Una mentira repetida mil veces…

La educación es una preocupación muy sentida en la sociedad mexicana, representa los sueños y anhelos tan personales como las generaciones que representan el futuro del hogar, la ciudad, el estado o nuestro país, por tanto, es una fuerte tentación de los políticos, presentarla a la comunidad como una valiosa moneda de cambio para obtener votos en el corto plazo.

Como tal, quienes tenemos toda una vida de servicio a la educación, hemos visto como cada vez en mayor cantidad, se puede observar como ha ido evolucionando la presencia de personajes de clara identidad política en la toma de decisiones educativas en las entidades federativas y en el país.

En otro orden de ideas, los recursos que se invierten en educación representan un valioso elemento en cualquier sociedad, ya que, si son invertidos en políticas públicas adecuadas, significan alimento, edificios, capacitación, mejor formación docente, entre otras muchas variables en las que nuestro país se encuentra ávido de inversiones.

Hablando de recursos en la educación, nuestro país presenta dos características importantes en la materia, tomando en consideración lo que dice la Organización para la Cooperación y el Desarrollo Económico (OCDE), organismo que agrupa a las economías más importantes del mundo y al cual nuestro país pertenece desde principios de la década de los noventas del siglo pasado. Somos el país que menos invierte hablando de monto de recursos, pero curiosamente, de los que más invierte porcentualmente hablando, por lo que la forma en que se invierten los escasos recursos se convierte en un tema por demás importante.

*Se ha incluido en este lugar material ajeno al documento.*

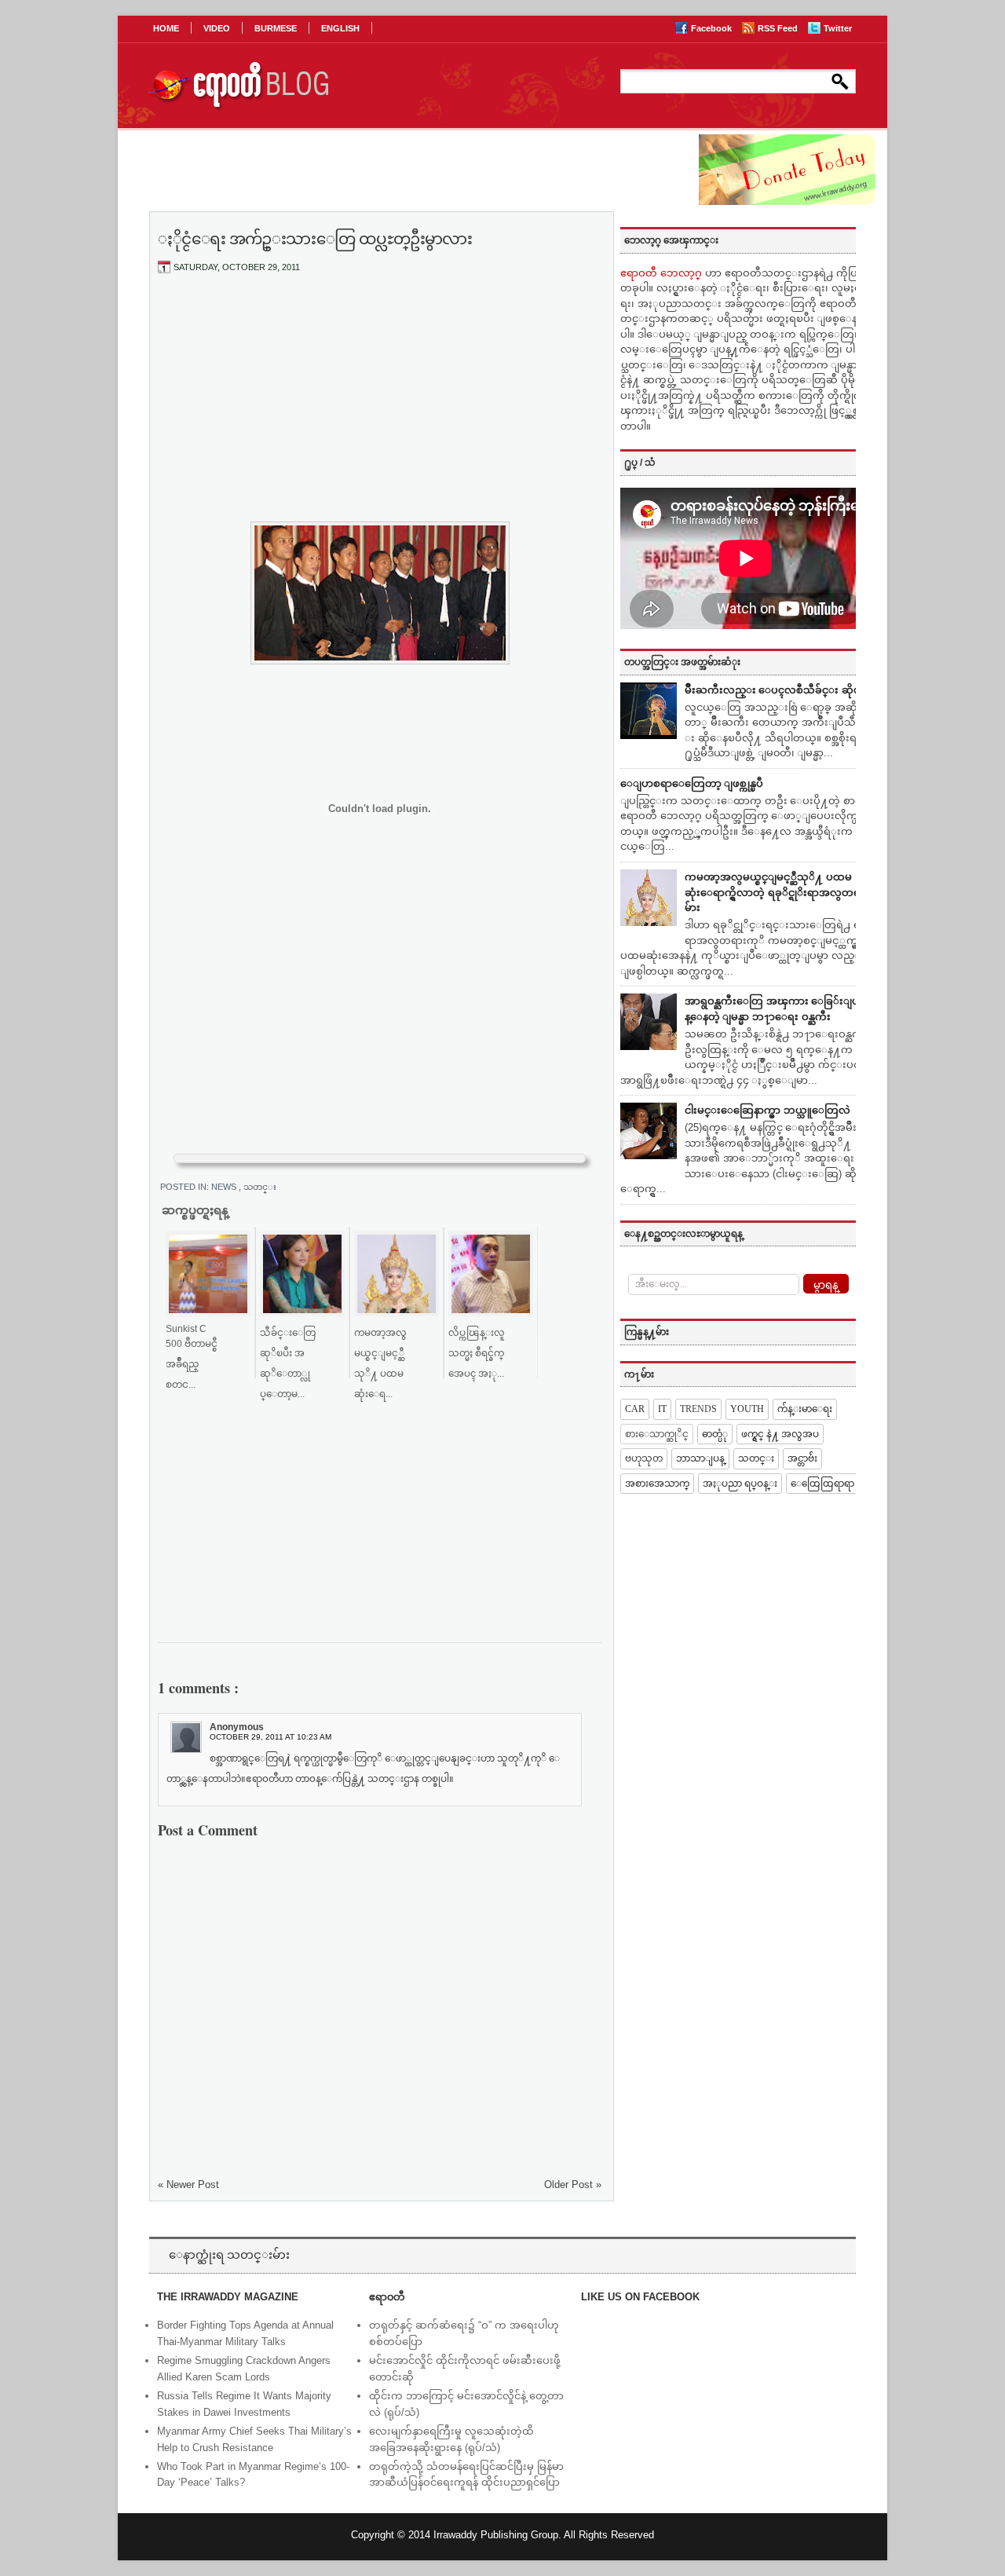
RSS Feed (779, 28)
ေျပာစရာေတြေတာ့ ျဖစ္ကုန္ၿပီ (691, 783)
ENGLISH (340, 28)
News (225, 1186)
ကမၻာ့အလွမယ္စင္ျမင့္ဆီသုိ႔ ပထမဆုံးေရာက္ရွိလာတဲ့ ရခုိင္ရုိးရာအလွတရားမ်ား (777, 892)
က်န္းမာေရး (804, 1408)
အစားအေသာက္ (657, 1483)
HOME (166, 28)
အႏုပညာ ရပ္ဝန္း (740, 1483)
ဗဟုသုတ (644, 1458)
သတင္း (259, 1186)
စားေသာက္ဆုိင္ (657, 1434)
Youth (747, 1408)
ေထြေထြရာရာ (822, 1483)
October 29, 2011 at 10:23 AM (270, 1737)
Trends (698, 1408)
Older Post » (572, 2184)
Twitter (838, 28)
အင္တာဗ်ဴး (802, 1458)
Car (635, 1408)
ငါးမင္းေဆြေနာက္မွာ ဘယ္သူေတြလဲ (767, 1110)
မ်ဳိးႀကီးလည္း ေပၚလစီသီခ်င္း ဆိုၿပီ (776, 690)
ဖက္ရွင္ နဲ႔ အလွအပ (780, 1434)
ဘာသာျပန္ (700, 1458)
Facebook (712, 28)
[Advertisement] (380, 403)
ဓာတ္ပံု (715, 1434)
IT (662, 1408)
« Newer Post (188, 2184)
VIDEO (216, 28)
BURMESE (275, 28)
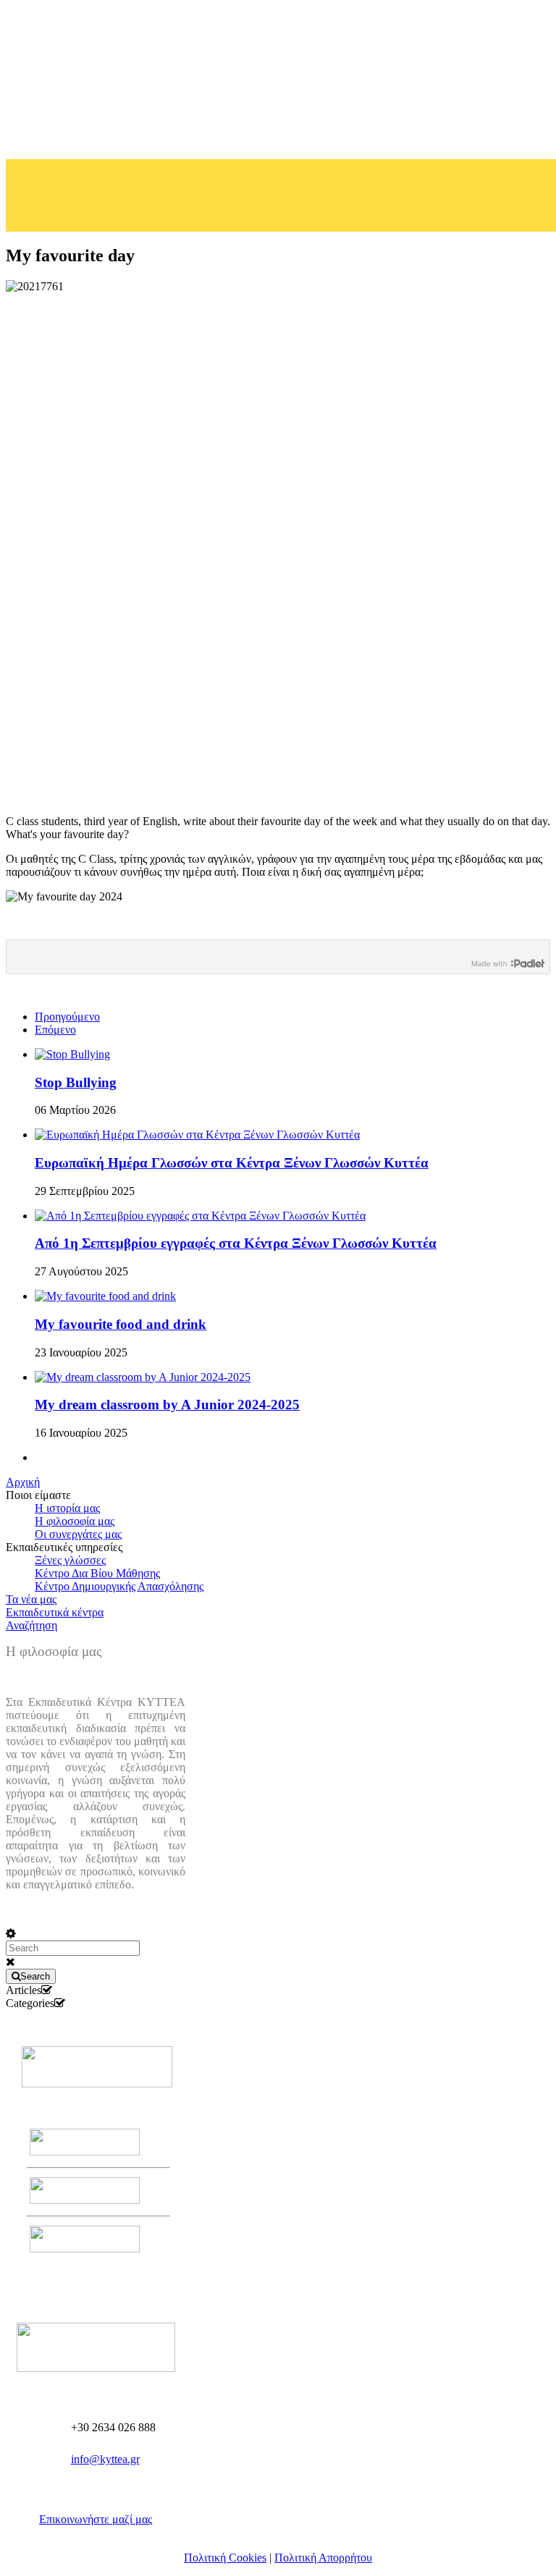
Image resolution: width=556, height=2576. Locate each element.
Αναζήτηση (31, 1625)
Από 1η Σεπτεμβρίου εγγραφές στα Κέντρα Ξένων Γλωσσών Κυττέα (236, 1243)
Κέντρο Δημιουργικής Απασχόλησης (119, 1586)
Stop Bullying (76, 1082)
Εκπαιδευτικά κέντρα (55, 1612)
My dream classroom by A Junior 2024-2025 (167, 1404)
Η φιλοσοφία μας (74, 1521)
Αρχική (23, 1482)
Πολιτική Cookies (225, 2557)
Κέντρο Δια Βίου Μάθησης (97, 1573)
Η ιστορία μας (67, 1508)
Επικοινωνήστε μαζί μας (95, 2519)
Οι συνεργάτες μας (78, 1534)
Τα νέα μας (31, 1599)
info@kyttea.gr (105, 2459)
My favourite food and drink (120, 1324)
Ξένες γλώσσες (70, 1560)
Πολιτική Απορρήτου (323, 2557)
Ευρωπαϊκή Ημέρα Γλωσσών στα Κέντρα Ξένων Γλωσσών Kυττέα (232, 1162)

En este sentido, la noticia que fluyó la semana pasada por parte de la Secretaría de la Función Pública (SFP) en los medios en el sentido de que entre 2013 y 2018 la Secretaría de Educación Pública (SEP) gastó 4 mil 97 millones de pesos en publicidad, a través de la partida 36101, “Difusión de Mensajes sobre Programas y Actividades Gubernamentales”, de los cuales, el gobierno del presidente Peña Nieto gastó 3 mil 7 millones de pesos en aspectos destinados a la contratación de publicidad en medios de comunicación para promover la reforma educativa. Recurso con lo cual prácticamente se pudieron mejorar todas las escuelas señaladas en el censo que se hizo para tal efecto y que no se llegó ni al 10% de ellas.

Dice un dicho popular que una mentira repetida mil veces puede convertirse en verdad y eso fue precisamente lo que se intentó hacer con una reforma laboral vestida de educativa y en donde hoy se tiene la gran oportunidad de dejar atrás, si realmente existe la voluntad de cambio y se deja el intento en una reforma cosmética que aparente una unidad legislativa solamente.